As summary, from our analysis we notice that there are consistent interacting models that explain the data equally well than \(\omega \)CDM, and an increase of the number of free parameters in interacting models, although phenomenologically interesting, is strongly penalized according to BIC in the description of the late universe.

5 Final remarks

In this work we analyzed eight general types of interacting models of the dark sector with analytical solutions and compared how well they fit the joint data from Union 2.1 + \(\mathrm{H(z)}\) + BAO + CMB using the Akaike information criterion and the bayesian information criterion. The main goal of our work was to investigate if more complex interacting models (more complex meaning models with more free parameters) are competitive in fitting the data and whether we could distinguish them via AIC and BIC.
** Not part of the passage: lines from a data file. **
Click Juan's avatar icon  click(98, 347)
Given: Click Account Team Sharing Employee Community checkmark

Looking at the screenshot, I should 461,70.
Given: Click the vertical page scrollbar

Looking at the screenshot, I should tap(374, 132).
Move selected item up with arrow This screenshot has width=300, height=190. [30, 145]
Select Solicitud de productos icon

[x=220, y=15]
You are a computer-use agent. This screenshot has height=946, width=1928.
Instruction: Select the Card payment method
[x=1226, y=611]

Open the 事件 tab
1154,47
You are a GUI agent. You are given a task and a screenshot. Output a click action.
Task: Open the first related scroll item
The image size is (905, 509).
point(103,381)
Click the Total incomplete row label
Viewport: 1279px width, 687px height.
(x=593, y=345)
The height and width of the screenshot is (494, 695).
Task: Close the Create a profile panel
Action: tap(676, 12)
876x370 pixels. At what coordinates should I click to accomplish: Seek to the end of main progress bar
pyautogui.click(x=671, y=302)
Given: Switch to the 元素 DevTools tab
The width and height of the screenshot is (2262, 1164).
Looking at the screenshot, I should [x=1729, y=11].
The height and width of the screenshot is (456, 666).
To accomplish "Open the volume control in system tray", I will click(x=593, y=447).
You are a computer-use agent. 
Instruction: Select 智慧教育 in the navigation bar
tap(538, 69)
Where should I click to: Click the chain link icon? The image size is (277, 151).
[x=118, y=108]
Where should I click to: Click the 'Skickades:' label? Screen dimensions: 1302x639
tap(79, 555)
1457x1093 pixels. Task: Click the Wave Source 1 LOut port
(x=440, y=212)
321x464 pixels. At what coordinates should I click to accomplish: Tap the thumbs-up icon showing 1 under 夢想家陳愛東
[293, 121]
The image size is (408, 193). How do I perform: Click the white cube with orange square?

The models in Table 1 are interesting because they are good candidates to alleviate the coincidence problem, furthermore, the physical motivation to the studied models was discussed in Sect. 2, where we showed that the family of interactions presented can be interpreted in terms of a variable Chaplygin gas in a unified dark sector scenario or in terms of a variable state parameter for the dark energy component.

Taking into account the theoretical problems that the \(\Lambda \)CDM scenario presents and the observational tensions recently reported with this model [5, 6], we assume that a departure from the simplest model is needed. We compared a family of interacting models among themselves and with the \(\omega \)CDM scenario. In our analysis we noted a tension between the results using AIC and BIC and we decided to follow the more stringent criterion, namely the BIC (Table 5). According to our results, under the BIC “there is not enough evidence against” any interacting model with three free parameters when we assume that the underlying model is the one which has the lowest BIC parameter, which turns out to be \(\omega \)CDM. Among the interacting models, \(\Gamma _{8a}\) is the model with the lowest BIC parameter value, it corresponds to a sign-changeable interaction with \(\gamma _{\mathrm{x}}=0\) and \(\gamma _{\mathrm{m}}=1\) and it is compatible with \(\omega \)CDM. Furthermore, \(\Gamma _{8a}\) is one of the models that alleviate the coincidence problem, since the value of the coincidence parameter in the future tends to a constant (see Fig. 3).

For the selected models we concluded that all the considered models with three free parameters are compatible among them, i.e. all they have a BIC parameter in the same range, thus these models are not distinguishable, generating in this sense a new kind of degeneracy problem. A similar behavior appears when we inspect models with four free parameters as we see in Table 5. Furthermore, it is worth to emphasize that all the interacting models with three free parameters, besides of representing different phenomenology, adjust the data as well as the \(\omega \)CDM model.

When we compare models with three free parameters to models with four free parameters (using BIC) we find “evidence against” the four free parameters models when we assume that the underlying model is a three free parameters interacting model.

Finally we conclude that an increase of the complexity of interacting models, measured through the number of free parameters, is strongly penalized according to BIC in the description of the late universe. In the near future we expect to improve this analysis by considering different parametrizations for the DE state parameter, the dark degeneracy and more sophisticated methods to constrain data, such as Monte Carlo.